**Exercise aim**
Beginning with the line that contains "Given: Toggle underline formatting", restate each line below through the final one exactly, and exclude the pictures.

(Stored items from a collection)

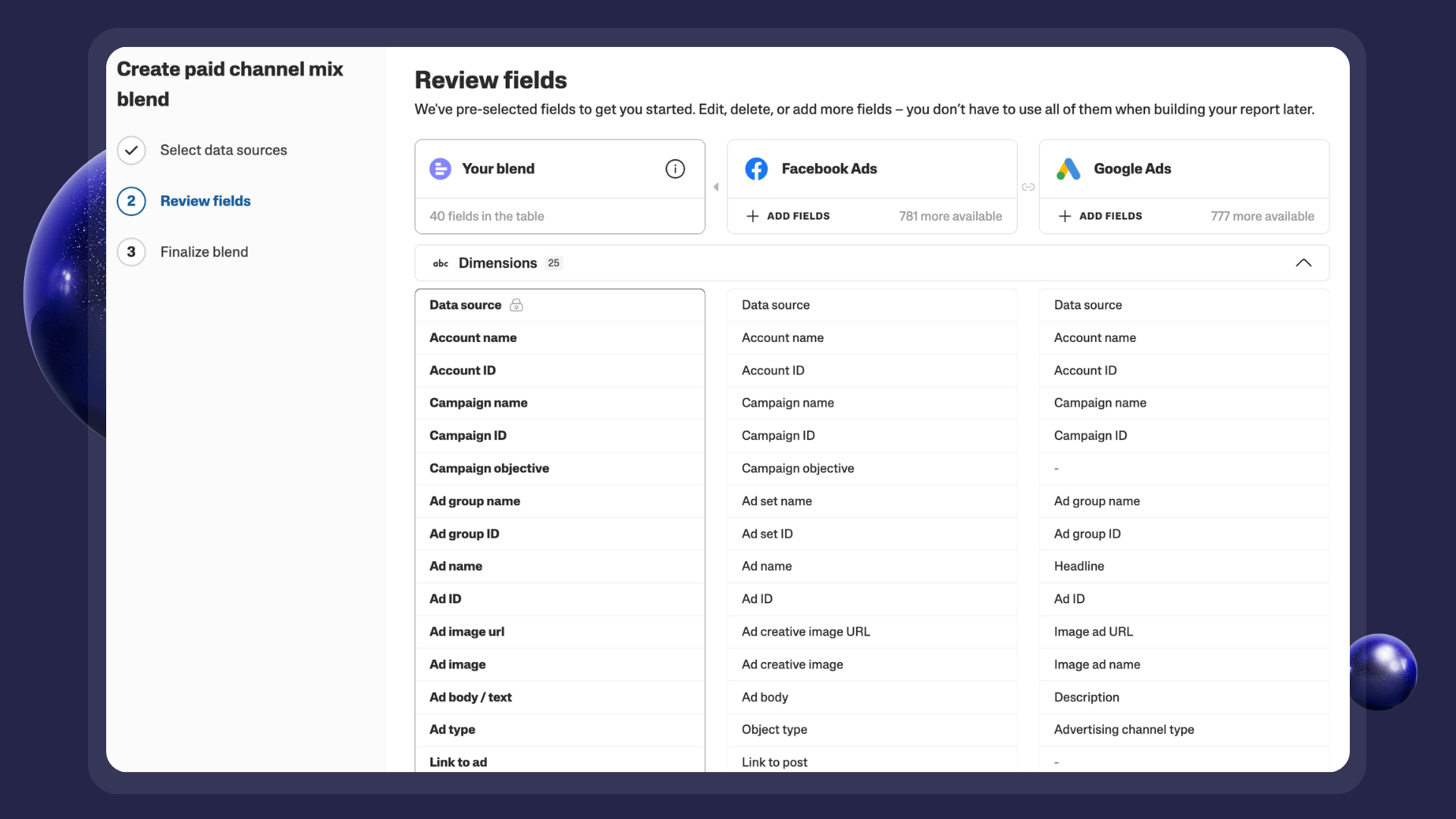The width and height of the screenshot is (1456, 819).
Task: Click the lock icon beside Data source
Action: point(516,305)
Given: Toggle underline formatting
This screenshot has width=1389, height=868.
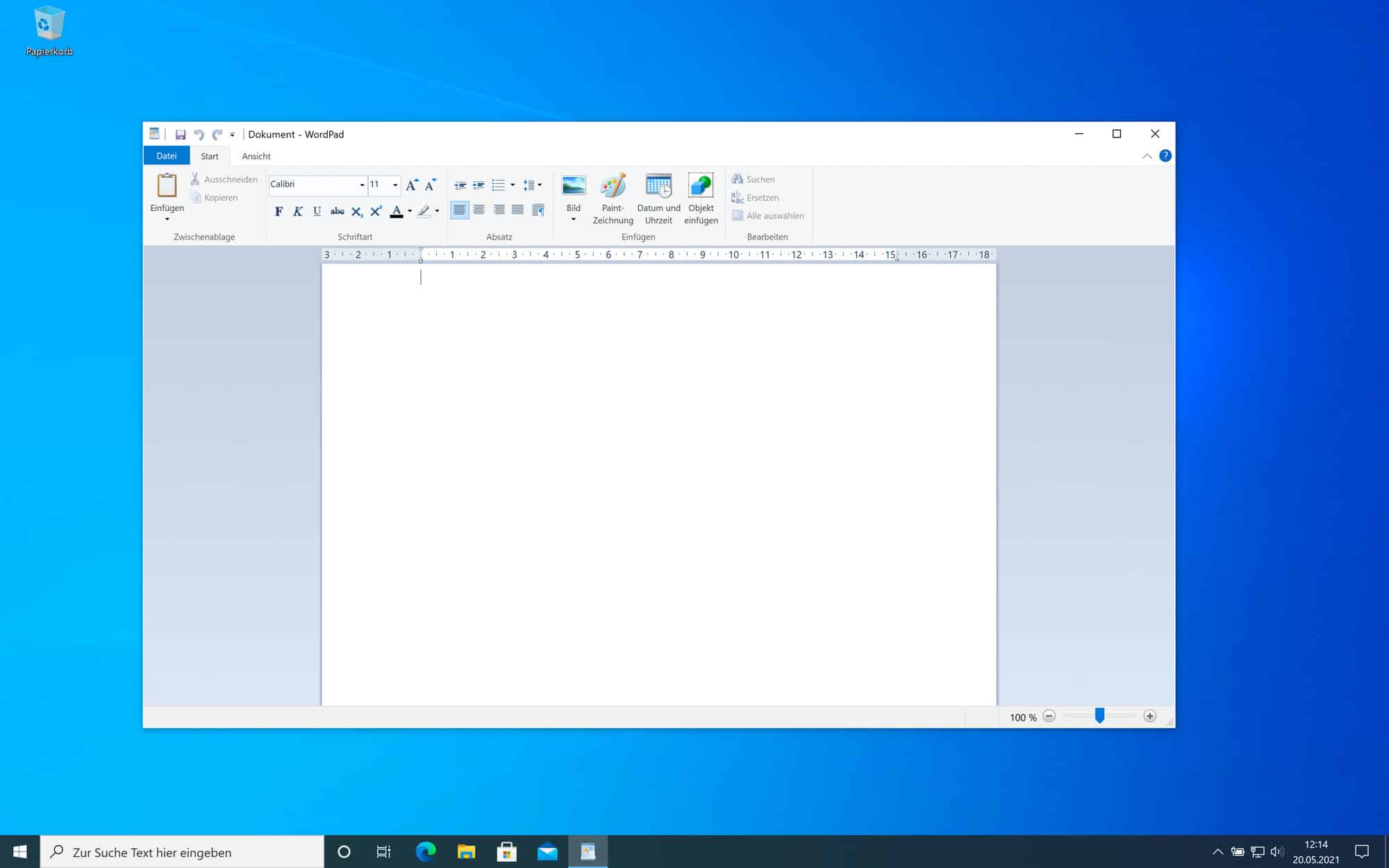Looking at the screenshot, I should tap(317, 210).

**Result**
Given: Toggle underline formatting
This screenshot has width=1389, height=868.
Looking at the screenshot, I should tap(317, 210).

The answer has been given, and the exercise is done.